> **Work instructions**
Collect all lines from the listing that include the string "window".

###

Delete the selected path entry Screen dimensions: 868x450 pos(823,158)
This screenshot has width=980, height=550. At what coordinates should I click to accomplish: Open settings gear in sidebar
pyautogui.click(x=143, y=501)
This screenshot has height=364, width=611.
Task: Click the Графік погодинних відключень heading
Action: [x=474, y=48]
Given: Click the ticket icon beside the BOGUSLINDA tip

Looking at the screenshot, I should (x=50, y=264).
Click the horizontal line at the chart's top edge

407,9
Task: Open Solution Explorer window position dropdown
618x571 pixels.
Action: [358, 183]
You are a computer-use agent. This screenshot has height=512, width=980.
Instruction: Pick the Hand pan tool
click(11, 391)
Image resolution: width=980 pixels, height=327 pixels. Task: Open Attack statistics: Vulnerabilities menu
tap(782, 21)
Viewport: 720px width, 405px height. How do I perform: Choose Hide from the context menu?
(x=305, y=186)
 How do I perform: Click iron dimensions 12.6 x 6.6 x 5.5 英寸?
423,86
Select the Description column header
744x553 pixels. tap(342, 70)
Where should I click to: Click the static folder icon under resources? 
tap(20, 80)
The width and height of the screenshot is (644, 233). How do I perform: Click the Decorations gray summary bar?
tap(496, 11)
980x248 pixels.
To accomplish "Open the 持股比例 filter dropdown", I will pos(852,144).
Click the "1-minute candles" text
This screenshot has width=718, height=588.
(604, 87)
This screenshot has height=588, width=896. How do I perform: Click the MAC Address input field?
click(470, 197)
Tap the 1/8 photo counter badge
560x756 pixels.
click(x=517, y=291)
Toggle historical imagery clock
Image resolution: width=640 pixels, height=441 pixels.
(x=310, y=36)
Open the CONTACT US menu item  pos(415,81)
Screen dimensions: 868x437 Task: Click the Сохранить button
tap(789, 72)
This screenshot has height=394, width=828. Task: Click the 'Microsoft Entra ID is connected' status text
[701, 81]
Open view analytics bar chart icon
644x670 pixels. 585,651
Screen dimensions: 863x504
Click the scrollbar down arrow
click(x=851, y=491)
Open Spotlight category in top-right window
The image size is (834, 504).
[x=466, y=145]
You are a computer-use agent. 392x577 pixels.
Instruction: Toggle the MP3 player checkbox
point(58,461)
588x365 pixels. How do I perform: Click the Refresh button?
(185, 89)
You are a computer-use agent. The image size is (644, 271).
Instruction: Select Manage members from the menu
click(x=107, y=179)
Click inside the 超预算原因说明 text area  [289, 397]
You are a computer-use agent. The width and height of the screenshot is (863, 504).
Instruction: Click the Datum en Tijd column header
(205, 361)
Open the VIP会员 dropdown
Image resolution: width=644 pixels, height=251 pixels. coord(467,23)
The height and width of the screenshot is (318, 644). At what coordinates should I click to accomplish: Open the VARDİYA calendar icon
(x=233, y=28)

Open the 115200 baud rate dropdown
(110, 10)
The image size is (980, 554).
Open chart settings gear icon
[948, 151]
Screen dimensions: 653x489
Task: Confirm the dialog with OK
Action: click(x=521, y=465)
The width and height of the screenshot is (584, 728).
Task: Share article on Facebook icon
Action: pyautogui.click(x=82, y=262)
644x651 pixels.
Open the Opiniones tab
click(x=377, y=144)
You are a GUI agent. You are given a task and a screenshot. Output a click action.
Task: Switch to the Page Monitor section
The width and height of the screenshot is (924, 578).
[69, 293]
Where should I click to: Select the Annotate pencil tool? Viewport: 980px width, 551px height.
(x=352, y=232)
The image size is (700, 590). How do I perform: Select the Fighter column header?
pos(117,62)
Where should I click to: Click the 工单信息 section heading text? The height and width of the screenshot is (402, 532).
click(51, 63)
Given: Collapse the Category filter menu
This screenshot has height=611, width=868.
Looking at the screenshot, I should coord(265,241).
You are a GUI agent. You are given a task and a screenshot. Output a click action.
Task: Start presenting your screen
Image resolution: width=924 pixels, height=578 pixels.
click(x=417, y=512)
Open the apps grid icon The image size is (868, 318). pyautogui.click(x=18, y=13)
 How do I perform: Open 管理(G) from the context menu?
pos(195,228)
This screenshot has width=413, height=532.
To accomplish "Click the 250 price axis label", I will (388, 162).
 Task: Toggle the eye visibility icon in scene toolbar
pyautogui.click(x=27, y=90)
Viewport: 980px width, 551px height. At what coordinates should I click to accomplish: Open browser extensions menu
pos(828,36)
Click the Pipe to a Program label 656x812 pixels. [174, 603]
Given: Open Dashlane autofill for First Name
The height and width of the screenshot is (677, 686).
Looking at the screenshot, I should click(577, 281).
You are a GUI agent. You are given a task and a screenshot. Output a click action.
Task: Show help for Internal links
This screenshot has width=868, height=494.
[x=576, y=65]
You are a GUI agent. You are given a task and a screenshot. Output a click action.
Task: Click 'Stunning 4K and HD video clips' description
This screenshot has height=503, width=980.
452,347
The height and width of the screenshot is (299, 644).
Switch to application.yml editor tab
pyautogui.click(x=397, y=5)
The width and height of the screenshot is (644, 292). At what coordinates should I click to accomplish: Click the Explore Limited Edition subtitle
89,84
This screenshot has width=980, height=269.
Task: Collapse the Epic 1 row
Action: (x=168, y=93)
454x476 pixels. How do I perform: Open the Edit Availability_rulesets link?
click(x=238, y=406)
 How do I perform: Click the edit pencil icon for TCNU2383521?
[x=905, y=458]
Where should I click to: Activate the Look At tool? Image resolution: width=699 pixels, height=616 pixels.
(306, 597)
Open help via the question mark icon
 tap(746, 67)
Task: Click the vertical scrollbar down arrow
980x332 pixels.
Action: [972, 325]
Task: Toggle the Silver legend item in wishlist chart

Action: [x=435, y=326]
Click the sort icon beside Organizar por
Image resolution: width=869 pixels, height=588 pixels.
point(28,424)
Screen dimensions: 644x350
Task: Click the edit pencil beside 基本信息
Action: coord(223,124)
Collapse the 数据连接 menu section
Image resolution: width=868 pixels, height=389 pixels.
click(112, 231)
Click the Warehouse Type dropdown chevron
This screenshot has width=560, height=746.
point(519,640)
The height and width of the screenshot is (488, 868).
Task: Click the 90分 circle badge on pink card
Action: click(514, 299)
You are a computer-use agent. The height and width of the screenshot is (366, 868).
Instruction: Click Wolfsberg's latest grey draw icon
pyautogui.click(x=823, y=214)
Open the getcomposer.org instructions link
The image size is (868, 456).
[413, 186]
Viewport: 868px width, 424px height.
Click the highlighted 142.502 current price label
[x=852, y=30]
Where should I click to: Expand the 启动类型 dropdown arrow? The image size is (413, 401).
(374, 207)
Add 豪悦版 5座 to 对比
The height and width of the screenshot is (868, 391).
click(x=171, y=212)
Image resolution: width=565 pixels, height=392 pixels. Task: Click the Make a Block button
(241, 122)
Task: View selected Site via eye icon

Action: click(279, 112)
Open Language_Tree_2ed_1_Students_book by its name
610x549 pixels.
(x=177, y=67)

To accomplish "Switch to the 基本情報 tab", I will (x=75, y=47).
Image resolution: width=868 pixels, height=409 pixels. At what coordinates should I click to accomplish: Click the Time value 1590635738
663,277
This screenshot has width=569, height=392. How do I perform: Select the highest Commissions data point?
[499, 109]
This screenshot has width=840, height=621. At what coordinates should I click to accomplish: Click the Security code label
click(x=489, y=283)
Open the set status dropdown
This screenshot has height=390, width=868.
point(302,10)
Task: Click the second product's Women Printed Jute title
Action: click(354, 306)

###

> **The answer**
Task: Open Solution Explorer window position dropdown
Open Spotlight category in top-right window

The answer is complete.